Cook, a senior in research methods and educational psychology at the School of Education, in delivering her inaugural professorial lecture last Thursday evening, titled ‘Differences in the classroom — deeper than what you see or think’, said “the Jamaican educational problem is multifaceted and requires a multidisciplinary solution.”
“The call is for teachers to better understand themselves, how their differences impact the classroom and how those differences interact with children’s differences. Of course this involves teacher training institutions administering different instruments to help teachers in training to understand their own life history and how their own experiences and beliefs will influence interactions in the classroom,” Professor Cook pointed out.
She said, “In so doing, those teachers who are disposed to using verbal abuse as a tool for behavioural management will be able to understand themselves early in their career and how their experiences with harsh disciplinary strategies as children disposed them to use the same disciplinary strategies as adults towards children who they are not responsible for in the classroom”.
“As educators we need to understand how our psychological differences influence how we manage ourselves, the students, and the delivery of the curriculum. In other words, our psychology will shape our pedagogy [teaching] and through understanding children’s temperament,”Cook said.
“We have a professional and moral responsibility as teacher educators to close the gap or remediate the situation in the education system. It seems that our quality of education and student outcome has not changed much for 30 years. We need to figure out what our next steps are,” she said further.
In demonstrating the strength of her theory she said that in a research intervention done with early childhood teachers, teachers before the intervention made comments like, ‘I just thought these children were downright out of order’, ‘They don’t know how to behave’, ‘I thought they were lazy and needed to go back to basic school or stay home with their parents’, ‘I just thought they were rude children who didn’t know how to sit still’.
However, after the intervention those same teachers said they better understood the temperaments of different children highlighted through the intervention.

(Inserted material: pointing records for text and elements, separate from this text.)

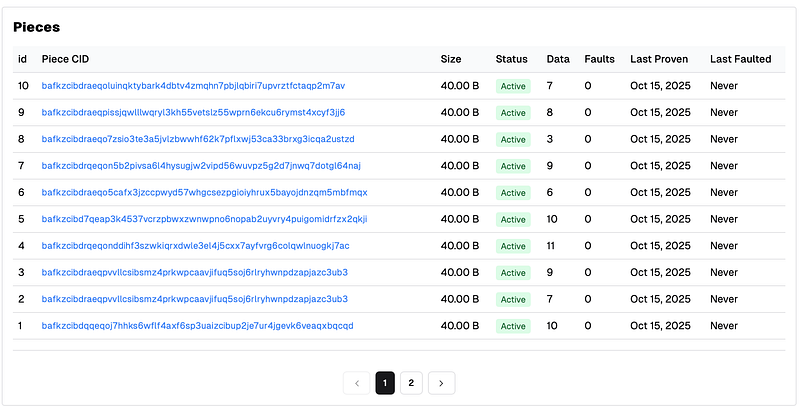The image size is (800, 409).
Task: Click the previous page chevron arrow
Action: pyautogui.click(x=357, y=382)
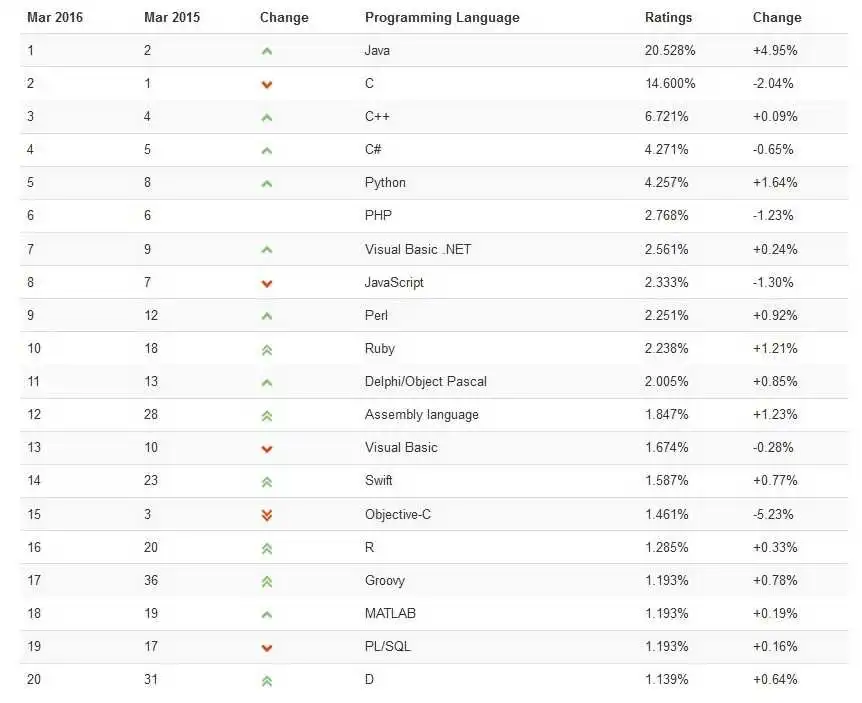Click the green up arrow in Java row

pos(267,52)

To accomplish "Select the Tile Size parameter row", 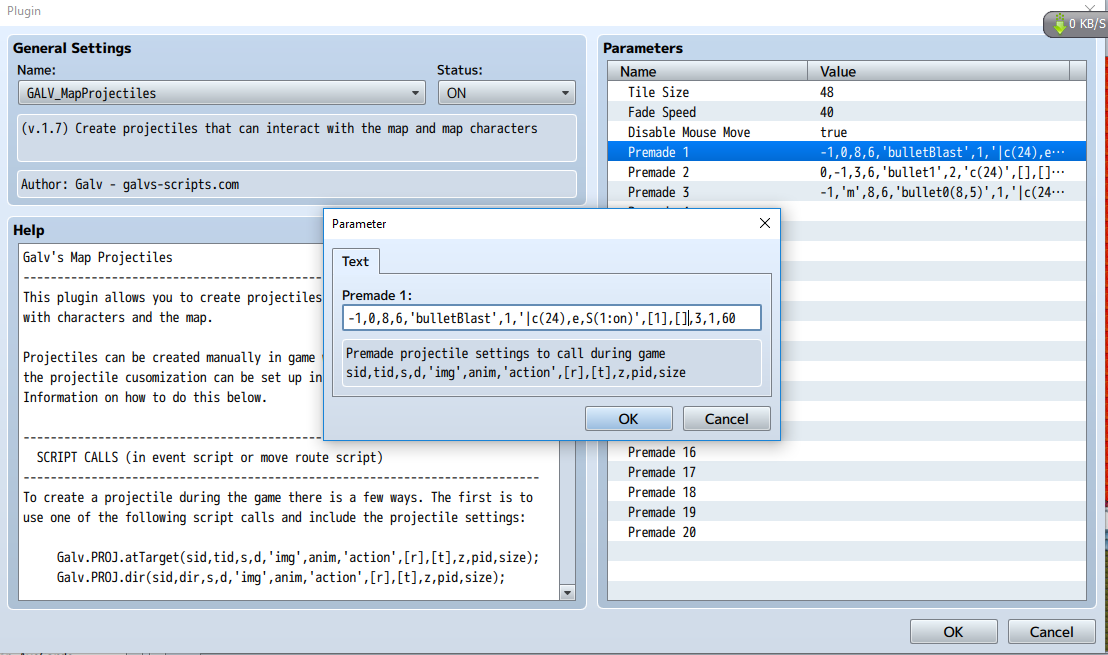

Said Cook: “Children need to be taught by adults and trained by adults how to control the challenging sides of their temperaments. The poor child itself is wondering ‘Why am I behaving so badly and can’t figure it out?’ “
She said findings from her study indicated that educators, next to parents, are the most influential on students.
“As such they become role models and significant others in students’ lives — therefore, one of the goals should be to prepare teachers to take responsibility for outcomes in the classroom,” she said.

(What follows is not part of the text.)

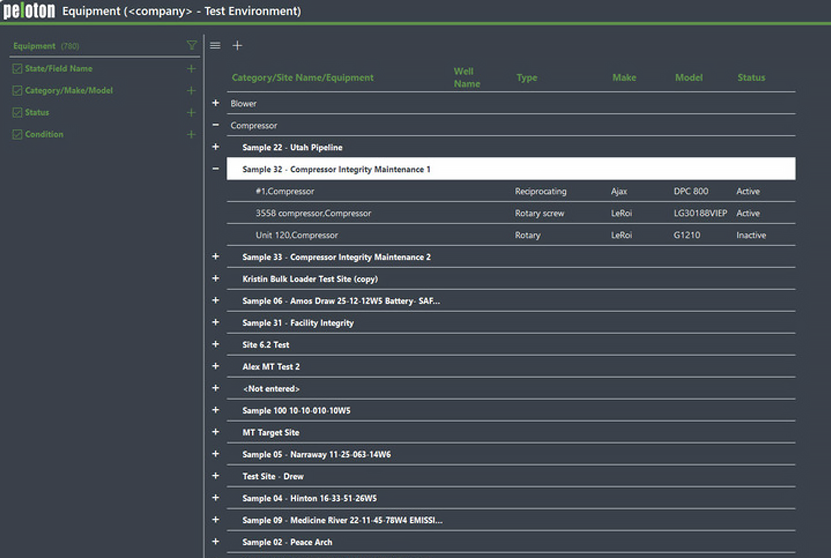Screen dimensions: 831x558
Task: Click the add equipment plus icon
Action: coord(237,45)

In emphasising that teachers’ instructional and interpersonal skills are the attributes most remembered by students, she said it is essential that teachers in the classroom become aware of their emotions, their thoughts, their motivations and their actions.

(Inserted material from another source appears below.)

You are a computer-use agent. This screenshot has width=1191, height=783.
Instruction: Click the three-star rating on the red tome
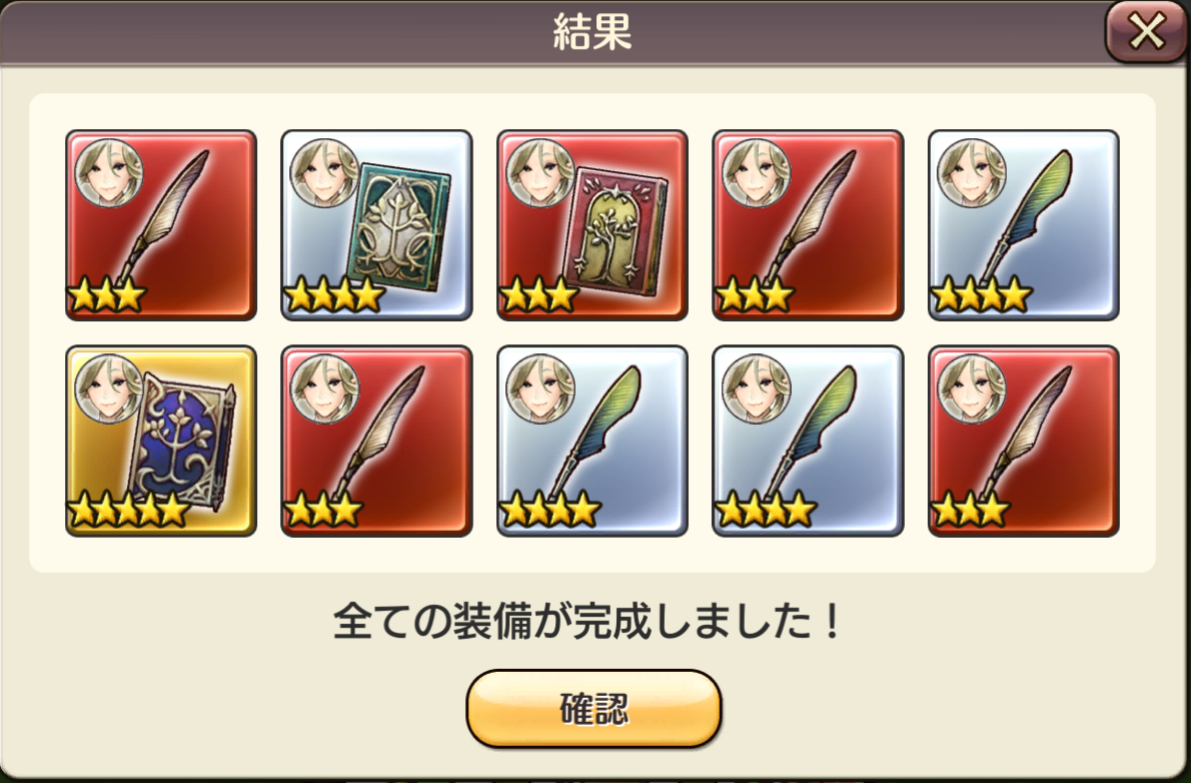tap(539, 294)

Noting that there was a rising culture of violence outside the classroom, with over 1,329 individuals murdered up to November this year, Professor Cook said combined with the social problems in the country, schools at all levels of the education system have poor student outcomes academically and in terms of student behaviour.
“The examination of our educational context raises the following questions, which give urgency to the lecture: When we graduate young people from high school who are not literate, who are not capable of working, where do they go, what do they do? What is happening in the classrooms not only to the students but to our teachers? Could our crime rate and senseless killings be connected to the issues in those two questions?” Cook asked.
Referencing the 2021 Jamaica Education Transformation Commission Report which, among other things, said the quality of care and training are unsatisfactory in schools, Cook said “as educators we seem to be failing our students”.